_AIM OF THE EXERCISE:_ Nothing but the pictures may be left out. Restate the rest of the entries word for word.

_RECORDED INFORMATION:_

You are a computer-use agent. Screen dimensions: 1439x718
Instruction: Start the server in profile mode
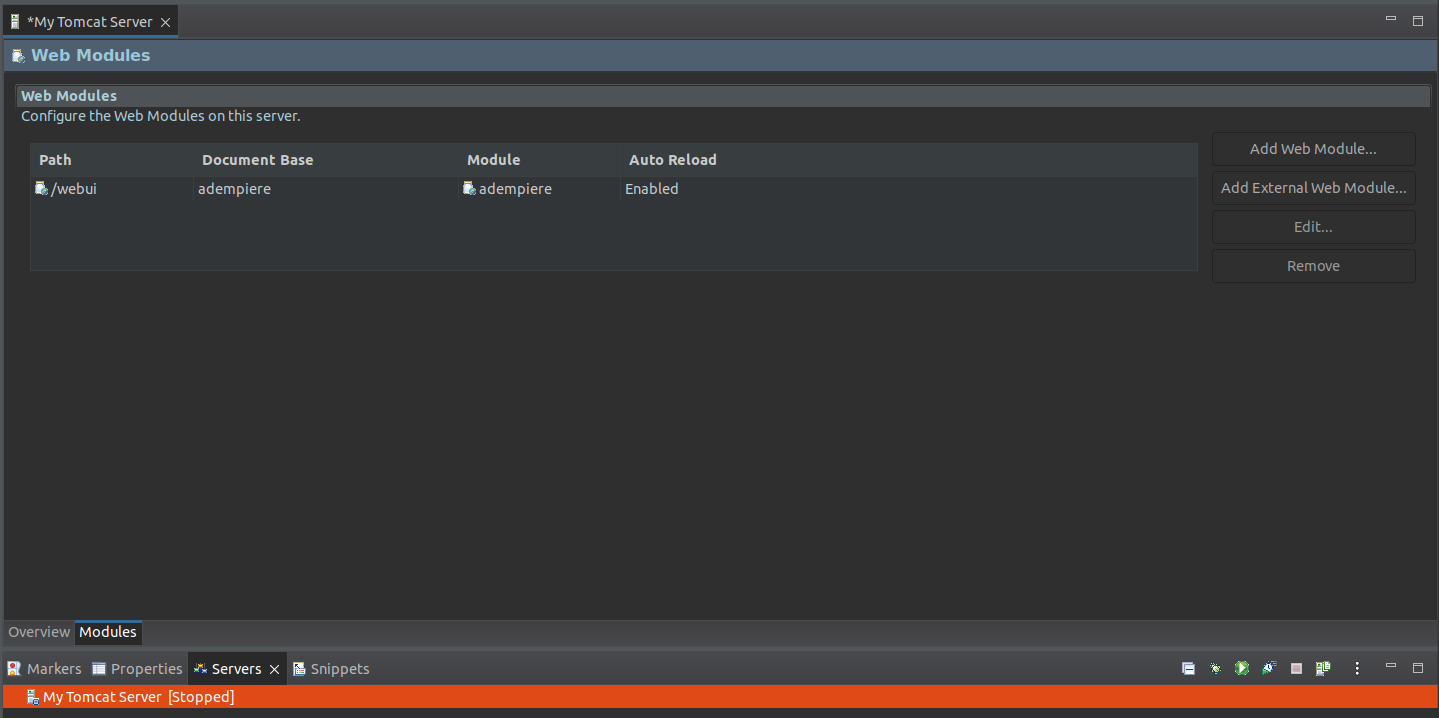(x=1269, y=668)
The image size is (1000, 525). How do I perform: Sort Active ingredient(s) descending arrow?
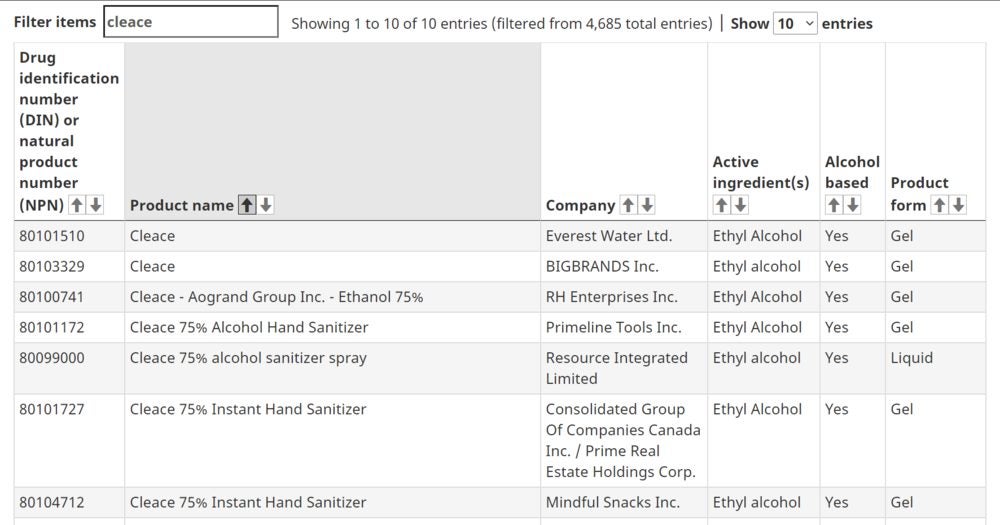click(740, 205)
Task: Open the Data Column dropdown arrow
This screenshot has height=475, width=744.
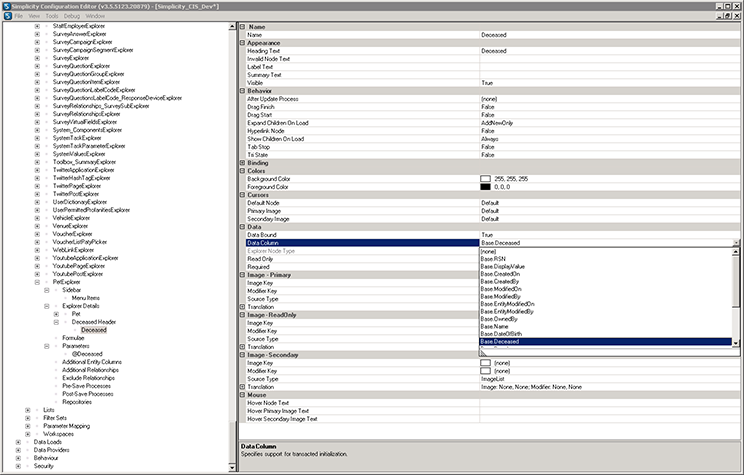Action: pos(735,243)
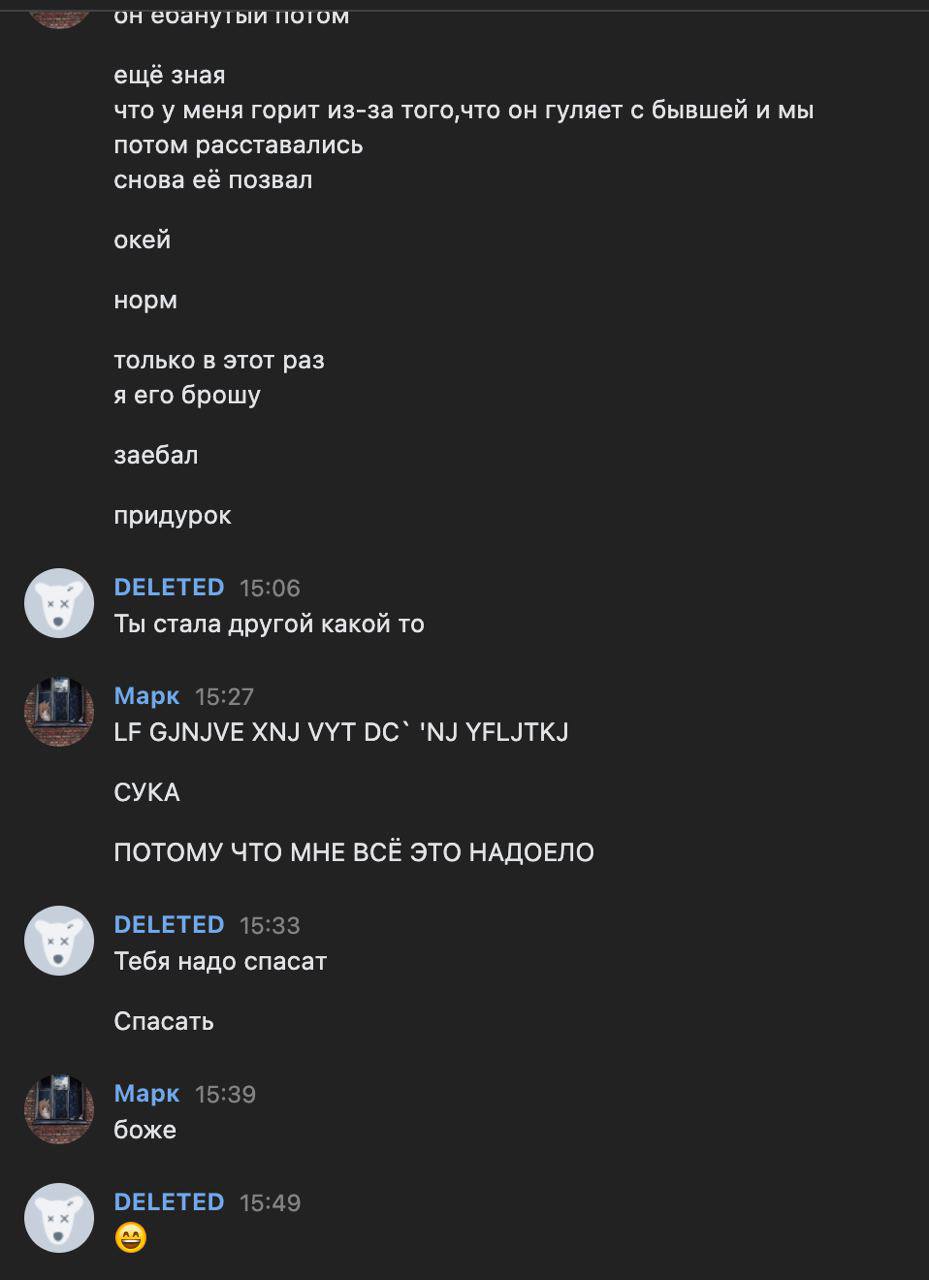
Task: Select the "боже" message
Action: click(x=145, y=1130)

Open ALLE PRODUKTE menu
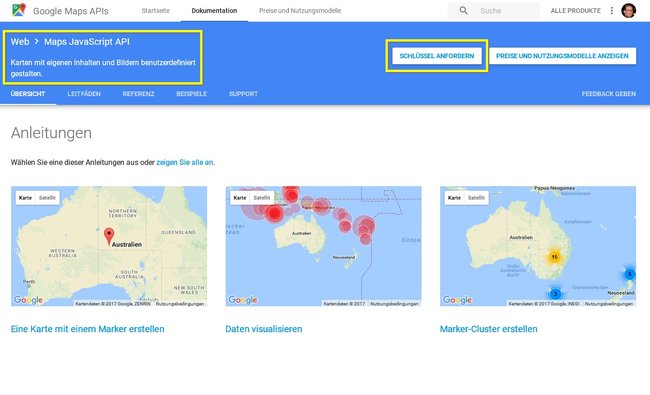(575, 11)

_TASK SOLUTION:_
You are a computer-use agent. Screen dimensions: 1439x718
Instruction: Start the server in profile mode
(x=1269, y=668)
The image size is (1000, 525). How do I perform: Sort Active ingredient(s) descending arrow?
click(740, 205)
Task: Open the Data Column dropdown arrow
This screenshot has height=475, width=744.
Action: pos(735,243)
Task: Select the "боже" message
Action: click(x=145, y=1130)

Open ALLE PRODUKTE menu
(575, 11)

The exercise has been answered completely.